Standard & Poor’s has recently enhanced its criteria for evaluating the loss reserves of global reinsurance groups and certain non-U.S. insurance groups writing casualty business, according to a recently published report.
Loss reserving for property/casualty reinsurance and insurance groups has had a checkered recent history, particularly where it has involved U.S. casualty business. Over the past three years, many groups have had to make additional provisions for past underestimations of loss reserves (so-called “reserve strengthening”), which has simultaneously reduced the U.S. insurance industry’s pretax earnings and capital by more than $35 billion in the past three years. “The analysis of loss reserves is often the most challenging component in evaluating an insurer’s current balance-sheet strength. Analyzing the current balance sheet is, in turn, an important component in determining the overall rating,” said Standard &
Poor’s credit analyst Rob Jones.
Standard & Poor’s will analyze the adequacy of property/casualty
reinsurance and insurance loss reserves using conventional actuarial
techniques. The new criteria will be applied to:
— All reinsurance groups (including those filing Annual Statements in the U.S., as Standard & Poor’s considers the Schedule P disclosures in those statements to be inadequate for reinsurers);
— All subsidiary companies of groups writing a material proportion of
third-party reinsurance business;
— All non-U.S. primary insurance companies writing a material proportion of casualty business; and
— All reinsurers and insurers where credit is given for surplus reserve
adequacy in Standard & Poor’s capital adequacy model.
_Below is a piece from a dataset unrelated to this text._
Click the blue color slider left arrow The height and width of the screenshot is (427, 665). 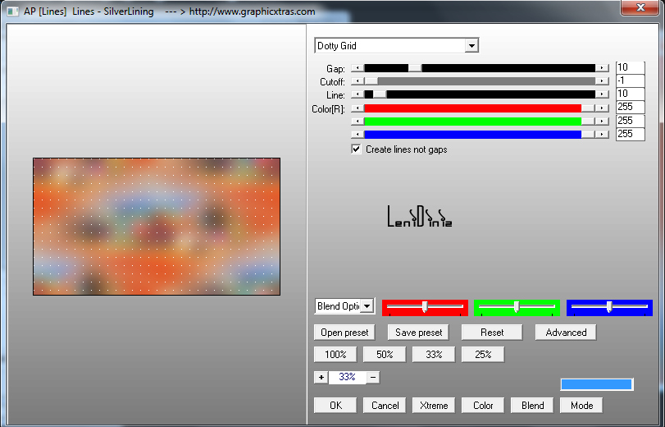[357, 134]
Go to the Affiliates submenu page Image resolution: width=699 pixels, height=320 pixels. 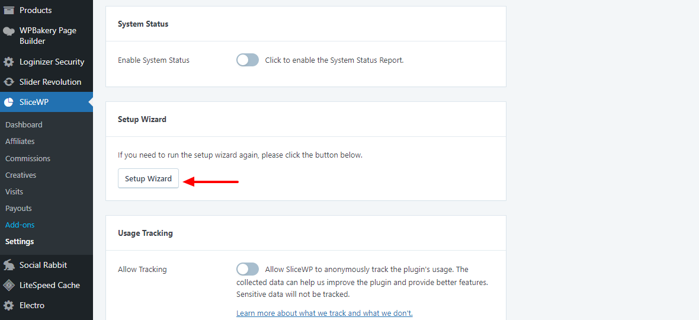coord(20,141)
Each of these groups and companies will be asked to complete a
loss-reserving spreadsheet model for individual casualty classes of
business, representing at least 85% of total casualty loss reserves
(excluding asbestos and environmental claims, which will be subject to separate analysis).
“The results derived under the new criteria will not be viewed in
isolation, and will be compared with any third-party actuarial analysis,” added Jones. Analysts will also continue to obtain details of the historic run-off profits and losses by class of business and
triangulations of ultimate/terminal loss ratios (that is, including the
insurer’s estimate of incurred but not reported reserves).
Appropriate adjustments will also be made in Standard & Poor’s analysis of capital adequacy and operating performance to reflect the impact of the economic level of loss reserves on capital and earnings.
The report, “Property/Casualty Reinsurance and Insurance Criteria:
Evaluation of Loss Reserves Enhanced,” was published on April 16, 2004, and is available to subscribers of RatingsDirect, Standard & Poor’s Web-based credit analysis system, at www.ratingsdirect.com.